The resulting raster was initially displayed in black and white. I opened the properties and symbology menu and changed the render type from Singleband gray to Singleband pseudocolor, and kept the default yellow to red scheme. Voila!
In June 2022 there were high clusters of noise complaints in north central Brooklyn, northern Manhattan, and the southwest portion of the Bronx. There’s a giant red hot spot in the north central Bronx that looks like the storm on planet Jupiter. What on earth is going on there? I flipped back to the noise point layer and selected points in that area, and discovered a single address where over 2,700 noise complaints about a loud party were filed on June 18 and 19! There’s also an address on the adjacent block that registered over 900 complaints.
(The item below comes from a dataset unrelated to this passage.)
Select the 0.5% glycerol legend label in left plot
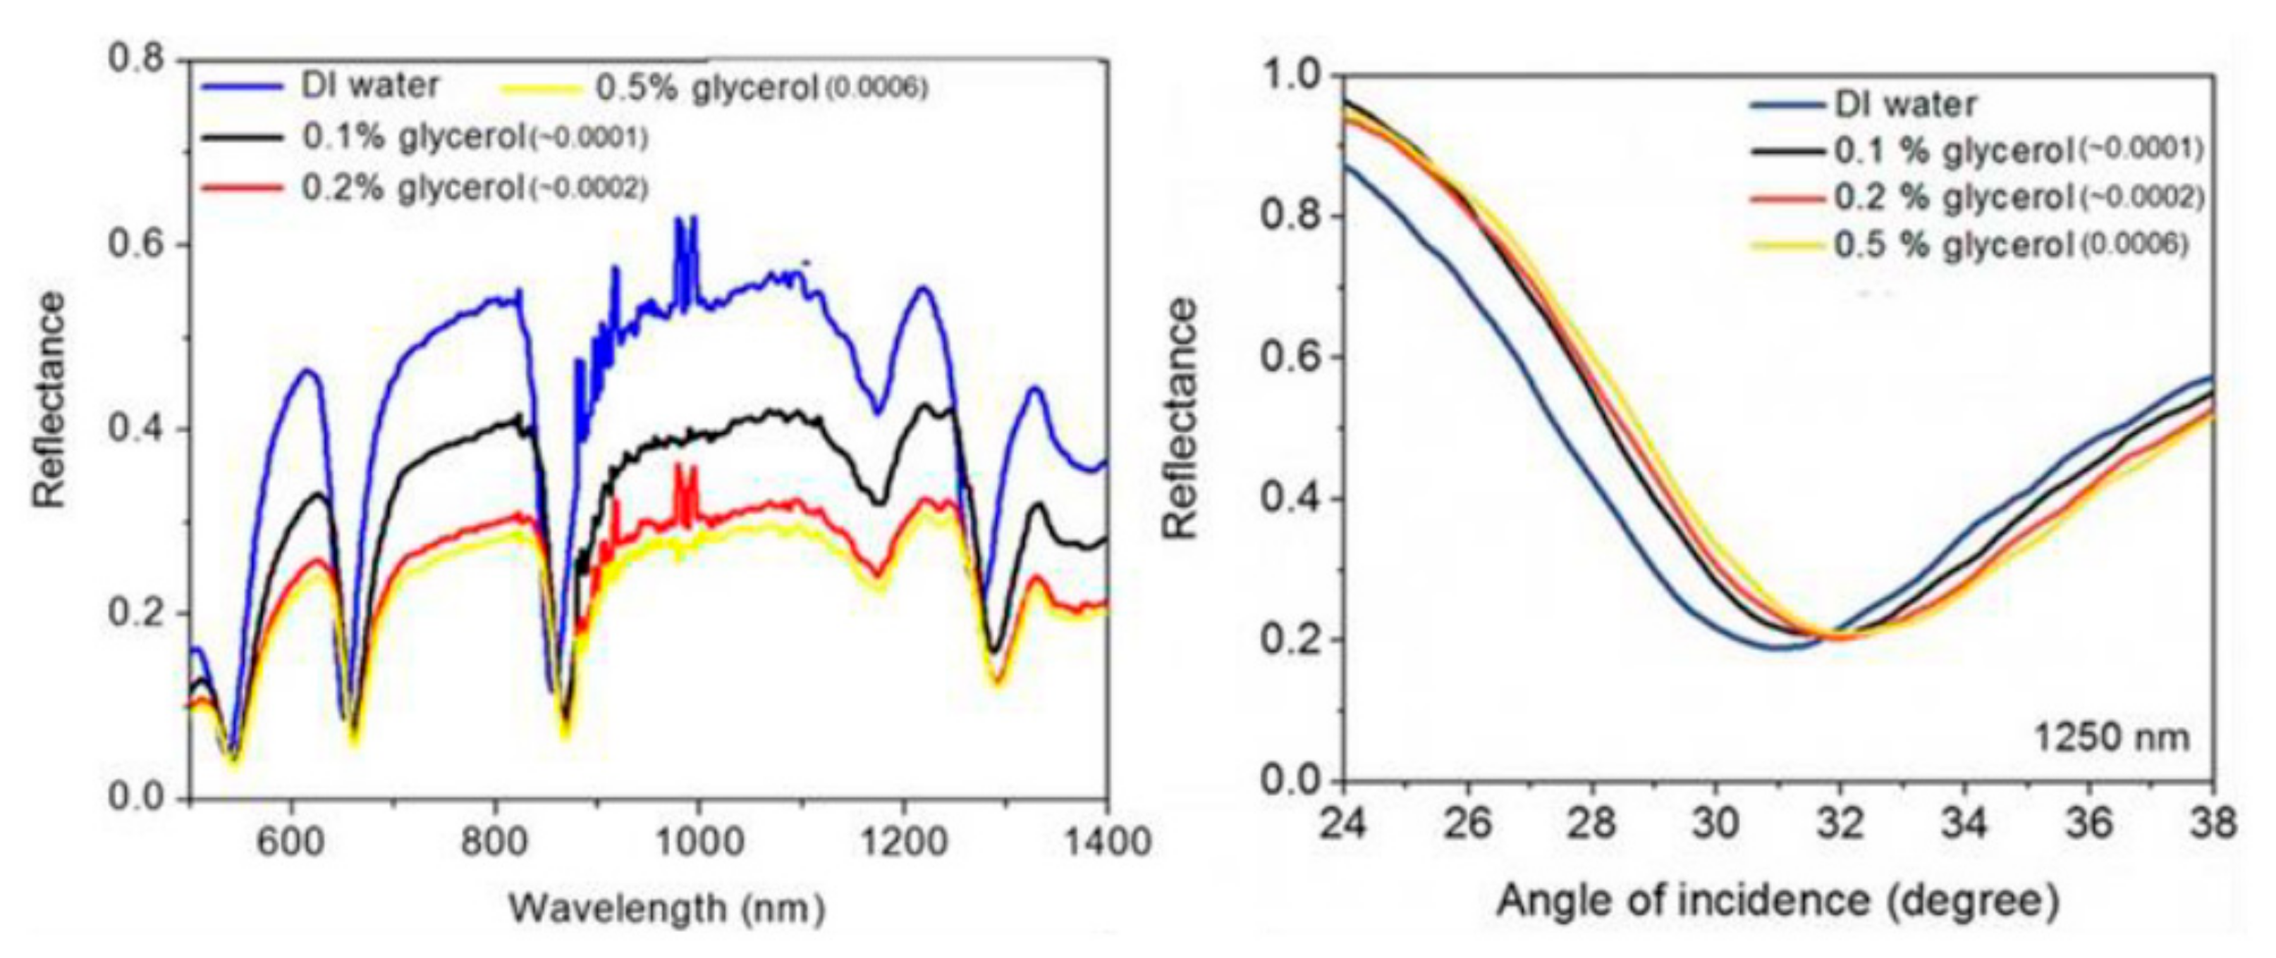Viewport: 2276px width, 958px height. (706, 88)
And yet the records do not appear to be duplicates, as they have different time stamps and closing dates. A mistake in coding this address, multiple times? A vengeful person spamming the 311 system? Or just one helluva loud party? It’s hard to say, but beware of garbage in, garbage out. Beyond this demo, I would spend more time investigating, would try omitting these complaints as outliers and run the heatmap tool again, and compare this output to different months. It’s also worth experimenting with the color classification scheme, and some different pixel sizes.
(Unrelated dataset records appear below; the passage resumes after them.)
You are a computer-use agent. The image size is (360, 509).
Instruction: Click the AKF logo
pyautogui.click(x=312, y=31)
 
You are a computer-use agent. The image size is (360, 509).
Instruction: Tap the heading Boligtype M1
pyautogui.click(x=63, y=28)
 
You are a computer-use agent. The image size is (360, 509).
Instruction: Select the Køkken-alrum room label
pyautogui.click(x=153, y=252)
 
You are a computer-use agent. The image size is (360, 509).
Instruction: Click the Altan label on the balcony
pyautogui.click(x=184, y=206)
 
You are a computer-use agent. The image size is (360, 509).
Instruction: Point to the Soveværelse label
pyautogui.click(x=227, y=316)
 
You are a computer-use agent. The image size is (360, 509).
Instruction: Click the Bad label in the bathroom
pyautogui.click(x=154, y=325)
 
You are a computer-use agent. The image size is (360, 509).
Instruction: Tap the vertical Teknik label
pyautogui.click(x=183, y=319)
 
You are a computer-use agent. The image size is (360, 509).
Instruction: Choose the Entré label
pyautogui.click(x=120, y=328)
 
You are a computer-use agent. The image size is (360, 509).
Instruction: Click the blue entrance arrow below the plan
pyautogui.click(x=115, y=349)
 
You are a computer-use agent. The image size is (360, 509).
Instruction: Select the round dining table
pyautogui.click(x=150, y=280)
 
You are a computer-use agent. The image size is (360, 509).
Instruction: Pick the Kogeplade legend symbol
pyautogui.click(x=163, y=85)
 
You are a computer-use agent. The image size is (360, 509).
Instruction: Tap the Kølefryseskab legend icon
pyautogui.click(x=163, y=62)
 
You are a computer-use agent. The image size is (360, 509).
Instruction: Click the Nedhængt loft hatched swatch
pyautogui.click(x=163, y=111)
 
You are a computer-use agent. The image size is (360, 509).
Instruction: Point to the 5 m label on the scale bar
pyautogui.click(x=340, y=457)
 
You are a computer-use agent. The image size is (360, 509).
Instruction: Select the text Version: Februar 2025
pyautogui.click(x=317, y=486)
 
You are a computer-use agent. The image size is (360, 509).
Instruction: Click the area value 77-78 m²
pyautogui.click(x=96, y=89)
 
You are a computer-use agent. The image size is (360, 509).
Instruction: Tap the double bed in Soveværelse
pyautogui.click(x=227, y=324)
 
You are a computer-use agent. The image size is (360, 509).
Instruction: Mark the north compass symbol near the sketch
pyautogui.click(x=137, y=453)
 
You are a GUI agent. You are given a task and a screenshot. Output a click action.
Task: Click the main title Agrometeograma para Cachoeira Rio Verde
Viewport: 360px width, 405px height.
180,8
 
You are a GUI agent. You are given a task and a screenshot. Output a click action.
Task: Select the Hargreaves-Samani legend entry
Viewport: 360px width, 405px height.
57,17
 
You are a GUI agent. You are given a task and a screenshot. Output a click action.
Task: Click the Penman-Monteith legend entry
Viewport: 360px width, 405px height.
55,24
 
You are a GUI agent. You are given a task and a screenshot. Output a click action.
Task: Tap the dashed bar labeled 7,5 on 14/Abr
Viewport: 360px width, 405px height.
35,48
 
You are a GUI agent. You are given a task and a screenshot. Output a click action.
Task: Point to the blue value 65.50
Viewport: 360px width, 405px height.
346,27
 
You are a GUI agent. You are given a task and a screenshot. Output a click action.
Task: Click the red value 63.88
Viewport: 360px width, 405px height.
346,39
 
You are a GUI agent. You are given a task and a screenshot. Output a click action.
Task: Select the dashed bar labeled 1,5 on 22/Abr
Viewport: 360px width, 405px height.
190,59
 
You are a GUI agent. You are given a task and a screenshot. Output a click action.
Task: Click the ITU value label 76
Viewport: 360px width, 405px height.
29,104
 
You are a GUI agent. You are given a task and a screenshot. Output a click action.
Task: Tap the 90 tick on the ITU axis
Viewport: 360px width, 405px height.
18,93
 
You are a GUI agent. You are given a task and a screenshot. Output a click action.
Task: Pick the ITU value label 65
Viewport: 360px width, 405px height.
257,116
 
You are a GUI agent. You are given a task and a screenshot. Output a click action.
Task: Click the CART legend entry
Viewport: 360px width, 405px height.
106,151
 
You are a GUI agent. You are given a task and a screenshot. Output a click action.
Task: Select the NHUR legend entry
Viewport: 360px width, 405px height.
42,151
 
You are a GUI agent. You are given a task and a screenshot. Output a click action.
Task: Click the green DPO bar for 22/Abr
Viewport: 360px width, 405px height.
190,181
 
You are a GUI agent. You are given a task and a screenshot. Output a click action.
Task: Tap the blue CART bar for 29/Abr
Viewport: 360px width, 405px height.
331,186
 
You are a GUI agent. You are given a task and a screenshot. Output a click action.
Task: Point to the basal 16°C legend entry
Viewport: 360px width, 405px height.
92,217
Another interesting way to visualize this data would be to generate contour lines based on the kernel output. I did a search for contour in the processing toolbox, and in the contour tool I provided the kernel noise raster as the input. For intervals between contour lines I tried 20 feet, and changed the attribute name to reflect what the contour represents: COMPLAINT instead of ELEV. Generated the new file, overlaid on top of the kernel, and now you can see how it represents the “elevation” of complaints.
Switch the kernel off, symbolize the contours and add some labels, and throw the OpenStreetMap underneath, and now you can explore New York’s hills and valleys of noise. Or more precisely, the hills and valleys of noise complainers! In looking at these contours, it’s important to remember that they’re generated from the kernel raster’s grid cells and not from the original point layer. The raster is a generalization of the point layer, so it’s possible that if you look within the center of some of the denser circles you may not find, say, 340 or 420 actual point complaints. To generate a more precise set of contours, you would need to decrease the pixel size in the kernel tool (from say 200 feet to 100).
It’s interesting what you can create with just one set of points as input. Happy mapping!